BEGIN EXERCISE MATERIALS

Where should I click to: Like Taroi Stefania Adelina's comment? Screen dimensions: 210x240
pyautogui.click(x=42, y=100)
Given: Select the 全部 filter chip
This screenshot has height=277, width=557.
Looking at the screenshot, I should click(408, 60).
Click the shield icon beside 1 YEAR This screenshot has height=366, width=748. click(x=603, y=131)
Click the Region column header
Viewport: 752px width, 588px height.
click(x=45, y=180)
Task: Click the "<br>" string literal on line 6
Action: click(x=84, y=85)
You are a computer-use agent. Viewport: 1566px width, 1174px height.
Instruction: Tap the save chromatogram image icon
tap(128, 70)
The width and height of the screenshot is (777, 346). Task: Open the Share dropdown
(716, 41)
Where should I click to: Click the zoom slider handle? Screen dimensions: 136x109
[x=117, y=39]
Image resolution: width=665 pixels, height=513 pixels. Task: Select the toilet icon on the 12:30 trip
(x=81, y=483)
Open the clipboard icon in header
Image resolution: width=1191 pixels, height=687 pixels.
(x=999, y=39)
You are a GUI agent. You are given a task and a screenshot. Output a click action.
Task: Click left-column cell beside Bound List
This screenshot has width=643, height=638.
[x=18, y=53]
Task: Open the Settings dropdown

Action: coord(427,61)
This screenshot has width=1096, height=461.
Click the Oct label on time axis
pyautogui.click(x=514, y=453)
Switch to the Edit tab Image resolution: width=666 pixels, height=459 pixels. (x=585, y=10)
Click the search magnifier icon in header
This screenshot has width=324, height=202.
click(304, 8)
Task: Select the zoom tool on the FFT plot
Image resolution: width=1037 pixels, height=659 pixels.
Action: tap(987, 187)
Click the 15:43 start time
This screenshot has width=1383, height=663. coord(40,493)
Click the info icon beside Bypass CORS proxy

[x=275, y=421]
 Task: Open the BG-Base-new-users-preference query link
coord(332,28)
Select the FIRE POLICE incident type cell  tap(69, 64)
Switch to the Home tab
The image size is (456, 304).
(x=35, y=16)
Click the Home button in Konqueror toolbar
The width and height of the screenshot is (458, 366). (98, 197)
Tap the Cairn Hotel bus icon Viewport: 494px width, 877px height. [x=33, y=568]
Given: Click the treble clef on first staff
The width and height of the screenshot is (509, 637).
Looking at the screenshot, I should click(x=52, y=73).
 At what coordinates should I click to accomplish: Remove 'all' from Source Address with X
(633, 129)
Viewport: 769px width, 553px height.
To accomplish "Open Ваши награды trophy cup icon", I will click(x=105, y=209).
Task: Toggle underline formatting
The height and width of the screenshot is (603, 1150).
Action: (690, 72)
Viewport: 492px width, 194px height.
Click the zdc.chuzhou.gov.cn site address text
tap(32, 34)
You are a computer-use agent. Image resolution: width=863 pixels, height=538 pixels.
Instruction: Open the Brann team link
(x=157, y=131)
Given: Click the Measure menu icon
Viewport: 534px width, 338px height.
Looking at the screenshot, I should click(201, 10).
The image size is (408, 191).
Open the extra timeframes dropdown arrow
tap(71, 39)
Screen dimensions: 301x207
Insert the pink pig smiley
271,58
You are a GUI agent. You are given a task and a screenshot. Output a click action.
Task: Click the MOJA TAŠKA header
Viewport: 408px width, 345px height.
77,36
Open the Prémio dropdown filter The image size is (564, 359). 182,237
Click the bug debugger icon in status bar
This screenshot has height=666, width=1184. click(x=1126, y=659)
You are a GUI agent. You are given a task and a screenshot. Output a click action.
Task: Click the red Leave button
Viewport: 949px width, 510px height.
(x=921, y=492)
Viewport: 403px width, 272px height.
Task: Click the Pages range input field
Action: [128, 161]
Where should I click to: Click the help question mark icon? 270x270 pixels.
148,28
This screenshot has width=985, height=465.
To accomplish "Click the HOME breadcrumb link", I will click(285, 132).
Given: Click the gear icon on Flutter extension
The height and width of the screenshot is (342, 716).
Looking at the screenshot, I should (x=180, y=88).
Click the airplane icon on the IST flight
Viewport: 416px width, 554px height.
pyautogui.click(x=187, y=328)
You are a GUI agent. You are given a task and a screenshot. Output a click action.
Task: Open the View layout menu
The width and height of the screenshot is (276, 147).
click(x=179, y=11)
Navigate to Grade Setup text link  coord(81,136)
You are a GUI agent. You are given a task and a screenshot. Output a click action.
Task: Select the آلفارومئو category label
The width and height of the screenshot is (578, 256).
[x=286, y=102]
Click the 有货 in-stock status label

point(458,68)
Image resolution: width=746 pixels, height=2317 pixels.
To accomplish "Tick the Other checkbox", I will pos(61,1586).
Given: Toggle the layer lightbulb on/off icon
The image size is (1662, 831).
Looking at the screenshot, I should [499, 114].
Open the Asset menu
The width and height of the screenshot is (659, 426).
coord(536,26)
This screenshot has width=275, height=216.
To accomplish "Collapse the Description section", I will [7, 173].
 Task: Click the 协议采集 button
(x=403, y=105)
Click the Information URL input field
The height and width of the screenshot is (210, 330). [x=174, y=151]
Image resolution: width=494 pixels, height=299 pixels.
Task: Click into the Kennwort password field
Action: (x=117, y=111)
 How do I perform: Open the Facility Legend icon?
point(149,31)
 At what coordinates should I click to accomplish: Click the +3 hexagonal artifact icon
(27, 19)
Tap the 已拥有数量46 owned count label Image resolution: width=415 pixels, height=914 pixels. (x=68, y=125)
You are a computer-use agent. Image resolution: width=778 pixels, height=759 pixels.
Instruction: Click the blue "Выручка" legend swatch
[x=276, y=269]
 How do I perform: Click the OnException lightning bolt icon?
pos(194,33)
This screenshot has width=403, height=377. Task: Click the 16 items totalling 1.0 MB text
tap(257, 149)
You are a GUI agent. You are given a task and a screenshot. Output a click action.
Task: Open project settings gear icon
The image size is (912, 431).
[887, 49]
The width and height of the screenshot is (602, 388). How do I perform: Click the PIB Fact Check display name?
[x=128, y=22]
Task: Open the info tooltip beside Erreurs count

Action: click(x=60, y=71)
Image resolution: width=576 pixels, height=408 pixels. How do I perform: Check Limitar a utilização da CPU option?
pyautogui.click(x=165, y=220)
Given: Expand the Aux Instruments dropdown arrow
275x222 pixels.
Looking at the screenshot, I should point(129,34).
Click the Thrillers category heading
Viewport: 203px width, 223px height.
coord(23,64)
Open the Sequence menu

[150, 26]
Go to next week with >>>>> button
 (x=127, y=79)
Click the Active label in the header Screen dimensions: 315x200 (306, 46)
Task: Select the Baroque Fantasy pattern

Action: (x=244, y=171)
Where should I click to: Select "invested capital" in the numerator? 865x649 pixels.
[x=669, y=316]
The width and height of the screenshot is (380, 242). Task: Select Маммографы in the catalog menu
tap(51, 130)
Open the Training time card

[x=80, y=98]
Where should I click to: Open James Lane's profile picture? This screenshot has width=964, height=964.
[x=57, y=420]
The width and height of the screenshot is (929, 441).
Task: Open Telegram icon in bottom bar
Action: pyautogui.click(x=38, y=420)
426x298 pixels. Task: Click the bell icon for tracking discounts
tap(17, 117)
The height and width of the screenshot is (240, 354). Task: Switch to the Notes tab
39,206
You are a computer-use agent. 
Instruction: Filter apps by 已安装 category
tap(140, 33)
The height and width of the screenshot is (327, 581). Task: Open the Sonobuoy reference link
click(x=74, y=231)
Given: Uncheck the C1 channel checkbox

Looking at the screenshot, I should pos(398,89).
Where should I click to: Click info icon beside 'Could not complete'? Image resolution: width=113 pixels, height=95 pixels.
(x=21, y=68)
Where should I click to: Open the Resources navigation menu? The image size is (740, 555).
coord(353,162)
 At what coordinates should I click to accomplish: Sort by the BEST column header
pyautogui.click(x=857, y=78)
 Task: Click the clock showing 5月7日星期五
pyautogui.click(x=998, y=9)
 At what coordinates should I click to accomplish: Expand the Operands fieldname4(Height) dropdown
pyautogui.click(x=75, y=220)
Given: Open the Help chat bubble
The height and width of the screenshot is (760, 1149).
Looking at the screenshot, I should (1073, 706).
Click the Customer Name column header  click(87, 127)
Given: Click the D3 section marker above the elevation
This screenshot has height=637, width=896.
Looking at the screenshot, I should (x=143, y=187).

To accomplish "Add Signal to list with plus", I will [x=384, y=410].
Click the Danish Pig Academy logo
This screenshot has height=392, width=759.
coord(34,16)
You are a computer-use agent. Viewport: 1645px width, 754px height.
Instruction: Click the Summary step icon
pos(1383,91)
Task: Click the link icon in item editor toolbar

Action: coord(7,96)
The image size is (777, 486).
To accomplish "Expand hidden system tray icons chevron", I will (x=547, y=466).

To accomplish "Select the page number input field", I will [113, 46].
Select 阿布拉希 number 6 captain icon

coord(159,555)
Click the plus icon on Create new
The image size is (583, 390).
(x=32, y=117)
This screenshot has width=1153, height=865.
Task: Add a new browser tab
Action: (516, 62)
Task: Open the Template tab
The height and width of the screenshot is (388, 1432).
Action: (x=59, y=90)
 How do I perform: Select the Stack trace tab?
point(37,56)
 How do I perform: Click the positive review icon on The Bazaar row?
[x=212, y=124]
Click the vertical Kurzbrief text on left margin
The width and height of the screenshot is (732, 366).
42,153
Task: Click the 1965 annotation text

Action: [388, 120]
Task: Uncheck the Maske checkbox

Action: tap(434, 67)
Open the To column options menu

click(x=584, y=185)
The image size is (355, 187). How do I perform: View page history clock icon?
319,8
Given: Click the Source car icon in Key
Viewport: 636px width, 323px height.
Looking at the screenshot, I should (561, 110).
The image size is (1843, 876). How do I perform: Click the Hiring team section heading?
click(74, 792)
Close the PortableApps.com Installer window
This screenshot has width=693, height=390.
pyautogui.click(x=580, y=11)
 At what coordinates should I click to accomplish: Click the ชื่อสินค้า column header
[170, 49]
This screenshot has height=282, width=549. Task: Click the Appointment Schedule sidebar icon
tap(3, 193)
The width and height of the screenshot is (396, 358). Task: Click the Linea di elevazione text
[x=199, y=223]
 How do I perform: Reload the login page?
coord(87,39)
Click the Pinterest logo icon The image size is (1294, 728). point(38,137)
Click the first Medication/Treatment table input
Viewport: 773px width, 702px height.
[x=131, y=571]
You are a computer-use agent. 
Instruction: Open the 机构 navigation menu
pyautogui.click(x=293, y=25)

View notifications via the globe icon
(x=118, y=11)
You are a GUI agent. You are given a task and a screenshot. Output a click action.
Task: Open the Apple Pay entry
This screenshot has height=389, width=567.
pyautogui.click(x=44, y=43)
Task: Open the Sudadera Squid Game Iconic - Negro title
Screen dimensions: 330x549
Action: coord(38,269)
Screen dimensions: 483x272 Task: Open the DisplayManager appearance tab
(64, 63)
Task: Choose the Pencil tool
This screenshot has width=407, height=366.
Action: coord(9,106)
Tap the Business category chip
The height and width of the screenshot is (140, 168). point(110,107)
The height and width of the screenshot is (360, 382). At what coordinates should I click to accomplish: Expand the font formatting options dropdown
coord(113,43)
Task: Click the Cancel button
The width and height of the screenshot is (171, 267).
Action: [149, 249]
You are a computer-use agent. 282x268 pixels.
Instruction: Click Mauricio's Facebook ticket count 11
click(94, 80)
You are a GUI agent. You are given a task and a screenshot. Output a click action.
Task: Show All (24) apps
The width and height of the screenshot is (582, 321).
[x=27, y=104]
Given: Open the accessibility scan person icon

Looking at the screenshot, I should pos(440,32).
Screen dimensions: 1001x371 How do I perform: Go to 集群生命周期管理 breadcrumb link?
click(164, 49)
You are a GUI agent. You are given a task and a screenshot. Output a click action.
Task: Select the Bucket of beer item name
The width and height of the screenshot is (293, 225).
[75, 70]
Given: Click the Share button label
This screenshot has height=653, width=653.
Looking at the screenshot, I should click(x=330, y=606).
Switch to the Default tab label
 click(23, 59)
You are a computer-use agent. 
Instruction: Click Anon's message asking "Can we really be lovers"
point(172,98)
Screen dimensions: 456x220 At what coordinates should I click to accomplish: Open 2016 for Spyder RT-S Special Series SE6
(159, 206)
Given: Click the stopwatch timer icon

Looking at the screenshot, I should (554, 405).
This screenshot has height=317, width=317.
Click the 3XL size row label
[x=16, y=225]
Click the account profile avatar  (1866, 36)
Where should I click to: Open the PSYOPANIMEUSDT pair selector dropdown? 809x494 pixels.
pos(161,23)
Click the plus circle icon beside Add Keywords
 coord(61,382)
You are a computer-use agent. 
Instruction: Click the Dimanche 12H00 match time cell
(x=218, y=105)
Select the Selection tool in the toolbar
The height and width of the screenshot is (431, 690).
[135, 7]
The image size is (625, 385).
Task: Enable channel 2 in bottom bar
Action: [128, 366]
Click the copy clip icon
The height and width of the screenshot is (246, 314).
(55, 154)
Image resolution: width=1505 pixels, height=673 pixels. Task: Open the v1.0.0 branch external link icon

END EXERCISE MATERIALS

▸ **WHAT THE EXERCISE ASKS**
Looking back over the data above, restate word for word the lines that begin at the line with "The width and height of the screenshot is (293, 225)." and end at the line with "Click the account", inclusive.

▸ **SOLUTION TO THIS TASK**
The width and height of the screenshot is (293, 225).
[75, 70]
Given: Click the Share button label
This screenshot has height=653, width=653.
Looking at the screenshot, I should click(x=330, y=606).
Switch to the Default tab label
 click(23, 59)
You are a computer-use agent. 
Instruction: Click Anon's message asking "Can we really be lovers"
point(172,98)
Screen dimensions: 456x220 At what coordinates should I click to accomplish: Open 2016 for Spyder RT-S Special Series SE6
(159, 206)
Given: Click the stopwatch timer icon

Looking at the screenshot, I should (554, 405).
This screenshot has height=317, width=317.
Click the 3XL size row label
[x=16, y=225]
Click the account profile avatar  (1866, 36)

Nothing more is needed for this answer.